■ PROBLEM DESCRIPTION: Scan the records for "pixels" and copy each line that contains it.
STUDY MATERIAL START
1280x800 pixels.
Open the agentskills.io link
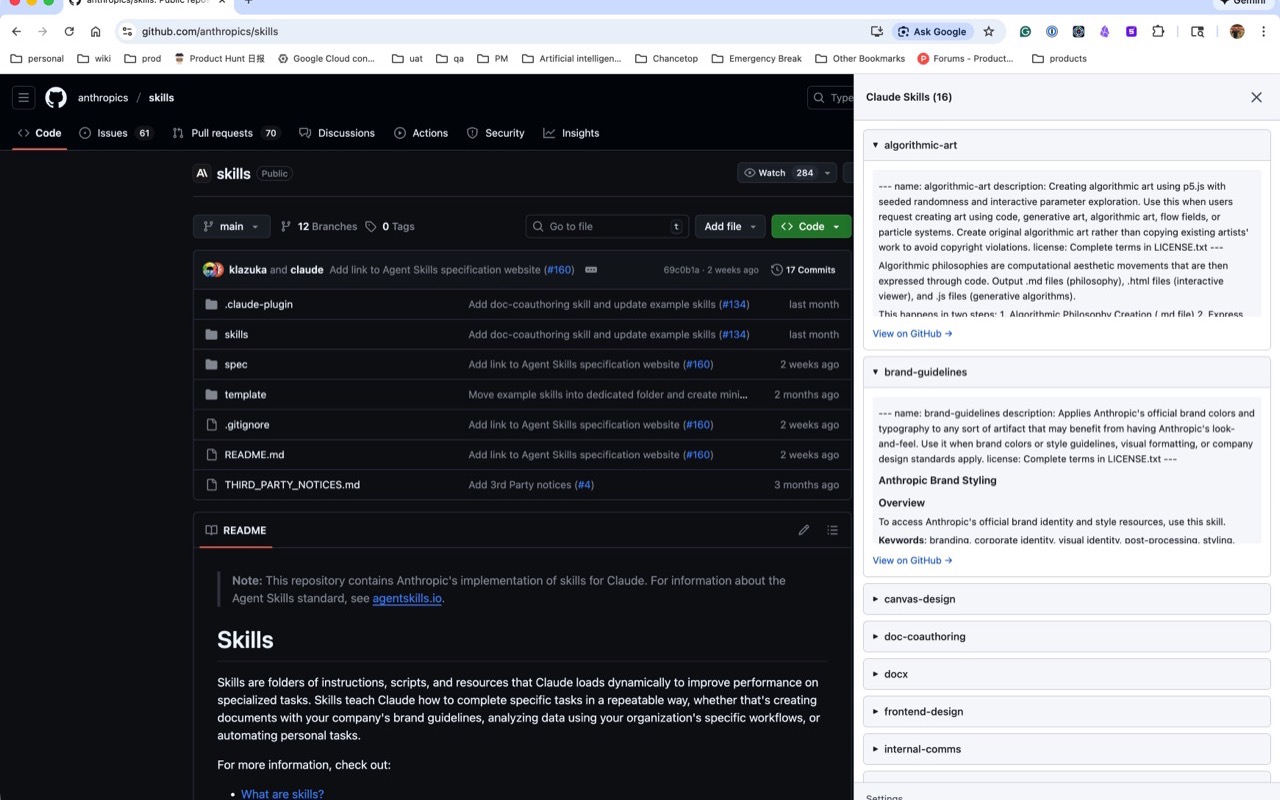[x=406, y=598]
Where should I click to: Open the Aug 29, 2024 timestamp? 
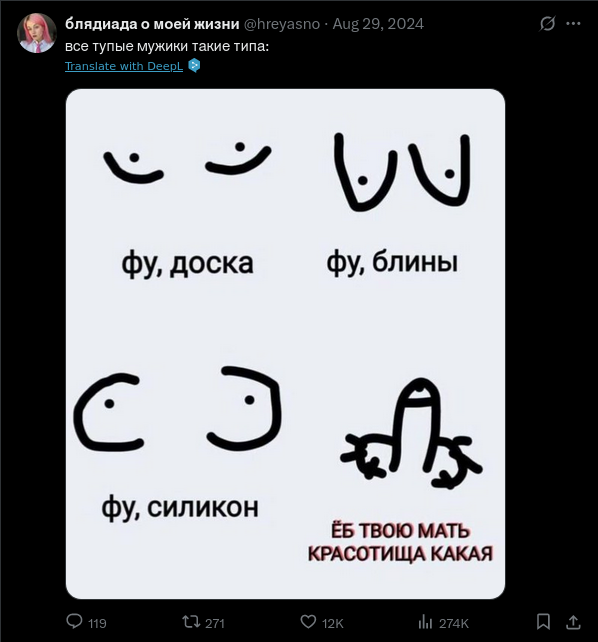click(x=378, y=24)
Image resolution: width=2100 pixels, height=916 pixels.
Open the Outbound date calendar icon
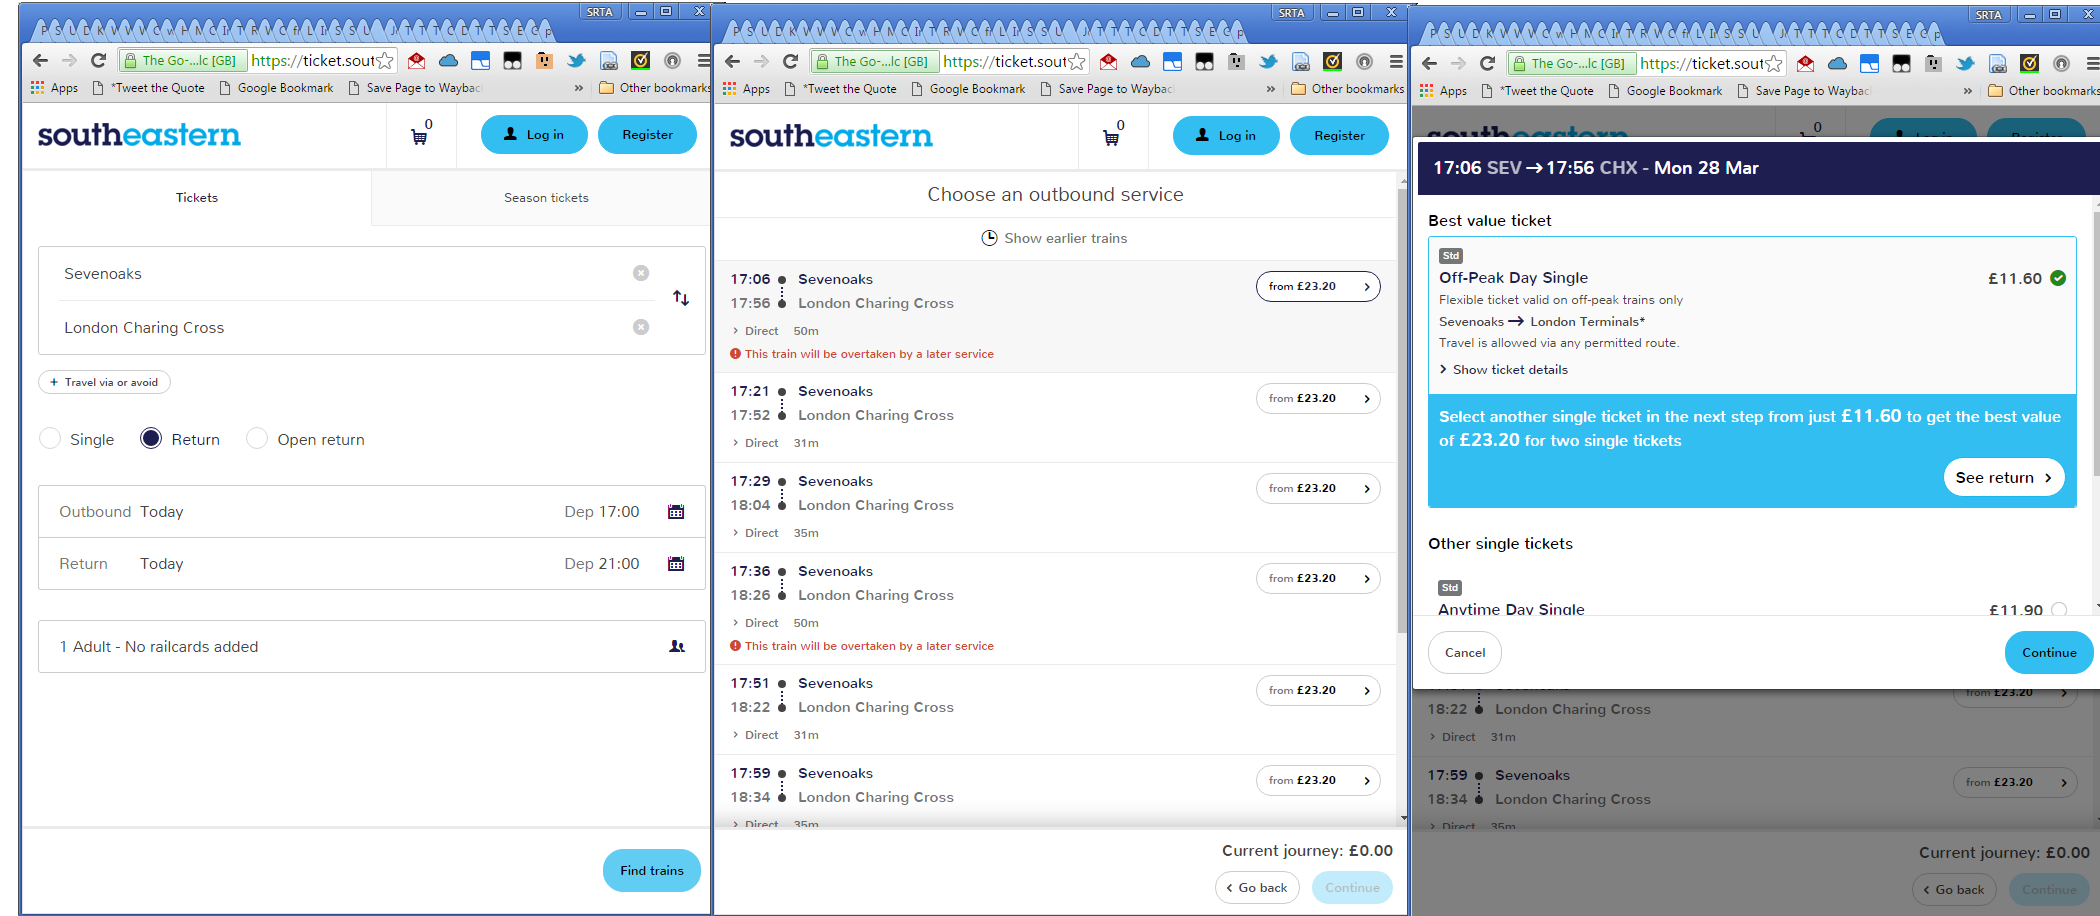pos(676,512)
STUDY MATERIAL END
■ WRITTEN SOLUTION:
1280x800 pixels.
Image resolution: width=2100 pixels, height=916 pixels.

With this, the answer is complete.